NEW YORK (Reuters) - U.S. first-quarter estimated earnings growth is looking stronger at nearly the halfway mark of the reporting period, with corporate results giving a boost to stocks this week after recent weakness.

S&P 500 year-over-year earnings growth for the first quarter of 2024 is now seen at 5.6%, according to LSEG data on Friday. That is up from 4.3% the day before.

The latest estimate is based on results from 229 of the S&P 500 companies and forecasts for the rest, with about 78% of reports beating analysts' earnings expectations.

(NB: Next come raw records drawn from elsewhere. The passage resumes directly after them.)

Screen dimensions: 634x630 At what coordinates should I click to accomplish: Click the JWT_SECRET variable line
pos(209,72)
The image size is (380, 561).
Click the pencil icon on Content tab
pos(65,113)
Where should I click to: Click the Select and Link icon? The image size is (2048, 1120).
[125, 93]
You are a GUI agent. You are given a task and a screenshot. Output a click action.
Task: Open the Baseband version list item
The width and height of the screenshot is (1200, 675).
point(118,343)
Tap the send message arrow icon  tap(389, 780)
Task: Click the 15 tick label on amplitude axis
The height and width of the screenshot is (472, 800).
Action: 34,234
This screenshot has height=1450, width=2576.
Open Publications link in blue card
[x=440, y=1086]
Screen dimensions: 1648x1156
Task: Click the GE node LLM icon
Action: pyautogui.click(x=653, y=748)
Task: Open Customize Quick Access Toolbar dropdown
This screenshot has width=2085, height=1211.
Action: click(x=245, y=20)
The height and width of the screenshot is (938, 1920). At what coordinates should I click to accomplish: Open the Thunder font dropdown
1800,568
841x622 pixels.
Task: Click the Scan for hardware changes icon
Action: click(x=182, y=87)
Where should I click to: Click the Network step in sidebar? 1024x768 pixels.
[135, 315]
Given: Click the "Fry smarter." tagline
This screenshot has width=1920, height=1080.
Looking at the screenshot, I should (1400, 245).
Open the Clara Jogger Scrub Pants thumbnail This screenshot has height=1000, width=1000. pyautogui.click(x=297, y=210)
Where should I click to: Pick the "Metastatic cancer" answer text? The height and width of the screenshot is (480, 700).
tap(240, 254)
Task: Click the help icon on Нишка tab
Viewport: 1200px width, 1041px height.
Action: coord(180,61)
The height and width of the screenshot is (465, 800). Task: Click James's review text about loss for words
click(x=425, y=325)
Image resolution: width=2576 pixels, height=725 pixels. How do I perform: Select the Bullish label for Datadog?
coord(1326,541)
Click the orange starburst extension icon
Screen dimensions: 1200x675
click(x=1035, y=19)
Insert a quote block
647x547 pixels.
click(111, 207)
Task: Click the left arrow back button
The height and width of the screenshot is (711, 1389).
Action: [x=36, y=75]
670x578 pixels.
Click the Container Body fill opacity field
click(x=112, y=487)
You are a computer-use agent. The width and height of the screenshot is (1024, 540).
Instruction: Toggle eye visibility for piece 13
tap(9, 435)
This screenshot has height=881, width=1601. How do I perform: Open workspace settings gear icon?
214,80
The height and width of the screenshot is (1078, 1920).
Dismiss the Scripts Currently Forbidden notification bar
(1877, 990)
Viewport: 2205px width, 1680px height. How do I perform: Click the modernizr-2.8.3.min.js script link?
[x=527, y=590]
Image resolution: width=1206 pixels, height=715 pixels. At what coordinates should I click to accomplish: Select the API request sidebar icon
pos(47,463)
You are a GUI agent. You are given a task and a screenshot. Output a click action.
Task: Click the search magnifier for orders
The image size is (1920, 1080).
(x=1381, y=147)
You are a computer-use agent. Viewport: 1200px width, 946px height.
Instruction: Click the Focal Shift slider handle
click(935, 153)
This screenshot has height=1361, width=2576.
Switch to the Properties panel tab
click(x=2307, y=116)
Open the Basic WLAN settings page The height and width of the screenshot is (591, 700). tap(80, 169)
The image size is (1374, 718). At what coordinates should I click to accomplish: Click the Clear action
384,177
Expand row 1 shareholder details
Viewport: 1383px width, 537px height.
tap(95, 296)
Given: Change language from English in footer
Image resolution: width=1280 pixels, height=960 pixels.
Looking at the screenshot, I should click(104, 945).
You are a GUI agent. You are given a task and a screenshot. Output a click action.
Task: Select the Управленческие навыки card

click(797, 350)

Some 90% of reports from the heavily-weighted communication services are surpassing Wall Street earnings estimates and 88% of reports from the technology sector are beating.

The S&P 500 is up more than 2% for the week but remains down more than 2% since the end of March.

Helping to drive Friday's gains was a rally in Alphabet and Microsoft ( MSFT ) shares, a day after both companies reported stronger-than-expected results.

But results overall this earnings season have not been all positive, said Peter Tuz, president of Chase Investment Counsel in Charlottesville, Virginia.

"It's still a little early to draw a lot of conclusions, but I'm going to call this a mixed earnings season," he said.

A disappointing forecast from Meta Platforms ( META ) earlier this week offset some of the earnings optimism.

Also, shares of Intel ( INTC ) on Friday were down sharply after it late Thursday gave a downbeat forecast.

Next week brings results from more big names including Amazon.com ( AMZN ) and Apple ( AAPL ).

LSEG noted that the first-quarter forecast has been impacted heavily by an adjustment for Bristol Myers Squibb ( BMY ) because of a $12 billion one-time charge related to its acquisition of Karuna Therapeutics.

Without that one-time item, S&P 500 earnings were expected to have risen 8.7% year-over-year as of Friday, LSEG said.